#### Texte retenu
··········

Aujourd’hui, près d’une décennie après le début de la campagne contre le Falun Gong, la crise du chengxin a atteint de nouveaux macabres sommets, comme en témoignent les révélations désormais quotidiennes à propos de produits contaminés provenant de Chine. Rares sont ceux qui ont fait le lien entre le dentifrice empoisonné et la situation critique du Falun Gong, mais ce lien ne semble pas exagéré. Mettez à l’écart 100 millions des meilleurs citoyens de votre pays et terrorisez tous ceux qui essaieraient de vivre comme eux, et vous avez la recette d’un désastre. Ou du sirop pour la toux empoisonné, si vous voulez.

Recommencer la pratique

Des pratiquants de Falun Gong rencontrent en secret des journalistes occidentaux près de Pékin, où ils font la démonstration de certains exercices de Falun Gong et racontent les violations des droits de l’homme auxquelles eux-mêmes et les membres de leur communauté sont confrontés.

De nombreuses personnes comme Ouyang n’en sont jamais vraiment venues à détester le Falun Gong. Les dénonciations de la grande majorité des pratiquants “réformés” leur ont été arrachées, littéralement, par la torture et la menace. Ce qu’ils ont appris à haïr, en revanche, c’est le Parti-État. Ouyang a déclaré au Washington Post : “Maintenant, chaque fois que je vois un policier et ces matraques électriques, je me sens malade, prêt à vomir”. En d’autres termes, les professions de foi envers le Parti obtenues dans les entrailles du goulag chinois n’étaient pas tout à fait synonymes de zèle révolutionnaire.

Au lieu de cela, les témoins en Chine suggèrent que cela a généré un profond ressentiment envers l’oppresseur. Et un questionnement. Comme le titre d’un essai de l’enseignant du Falun Gong l’indique, “La coercition ne peut pas changer le cœur des gens”. Le Falun Gong a apporté tant de choses à tant de personnes : une santé florissante, un nouveau sens à la vie, des relations humaines réparées et un sentiment d’optimisme communicatif. Renoncer à cette pratique était pour beaucoup un retour à une vie brisée.

Il n’a donc pas fallu longtemps pour que des déclarations publiques annulant les rétractations forcées commencent à apparaître. Intitulées “déclarations solennelles”, ces déclarations ont commencé à apparaître en masse sur le principal site internet du Falun Gong, Minghui.org. Des centaines de pratiquants ont commencé à écrire des déclarations solennelles chaque jour. Tong Shixun, qui avait été maltraité par les autorités dans un camp de travail de la province de Shandong, a écrit en septembre 2001 qu’il souhaitait “déclarer solennellement comme nul et non avenu tout ce que j’ai dit et écrit alors que je n’avais pas tous mes esprits à la suite d’une intense persécution”. Comme beaucoup d’autres, sa déclaration était accompagnée d’une promesse de résistance à la persécution. “Je suis déterminé quant à ma pratique, et je vais utilizer tout le temps dont je dispose pour dénoncer le mal qui se déroule”, a écrit Tong. “Je redoublerai d’efforts pour clarifier la vérité et réparer mes erreurs.”

··········

#### Liste des tâches
1) D'après le texte retenu, sur quel site internet les déclarations solennelles sont-elles apparues en masse ?
2) Dans le texte retenu, recopiez le passage qui commence par « Des pratiquants de » et s'achève sur « communauté sont confrontés. », en substituant « reporters étrangers » à « journalistes occidentaux ».
Ce matériel n'a aucun rôle dans cet exercice.

#### Relevés de localisation d'éléments
··········

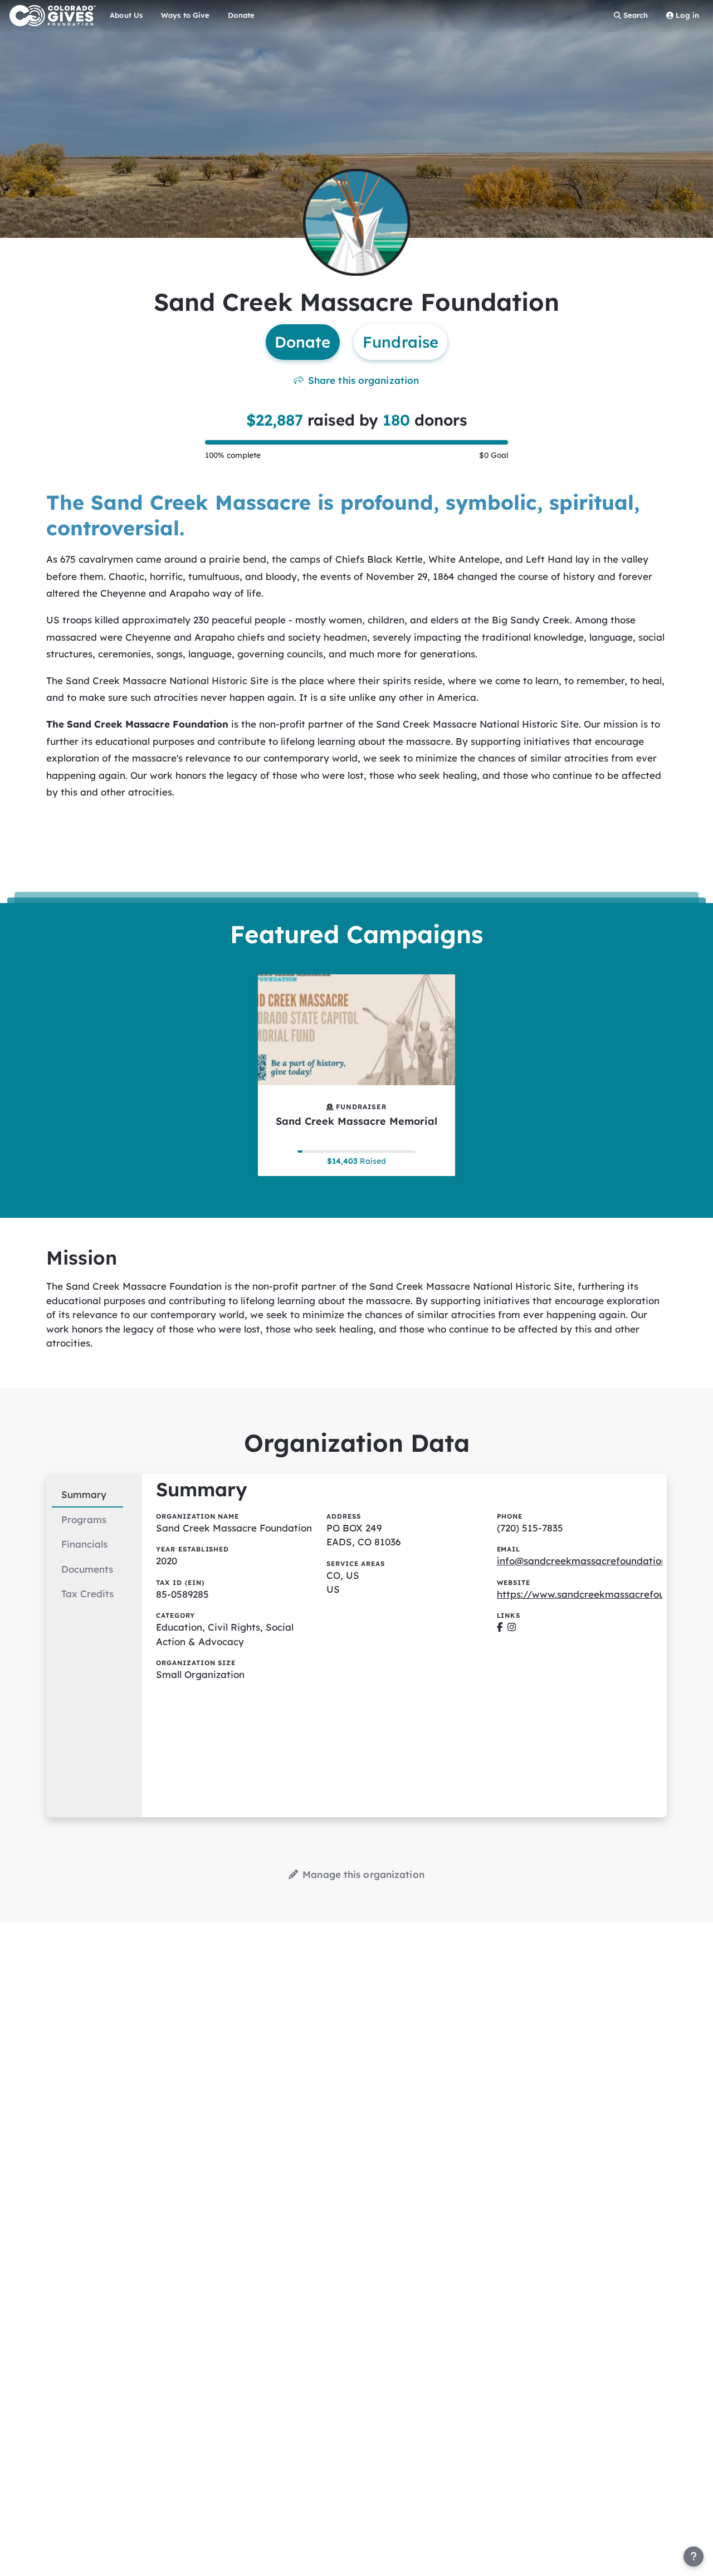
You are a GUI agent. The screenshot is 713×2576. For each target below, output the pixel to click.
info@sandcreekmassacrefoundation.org (591, 1561)
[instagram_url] (511, 1627)
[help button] (693, 2556)
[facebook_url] (500, 1627)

··········

#### Réponses détaillées
1) Sur Minghui.org, le principal site internet du Falun Gong.

2)
Des pratiquants de Falun Gong rencontrent en secret des reporters étrangers près de Pékin, où ils font la démonstration de certains exercices de Falun Gong et racontent les violations des droits de l’homme auxquelles eux-mêmes et les membres de leur communauté sont confrontés.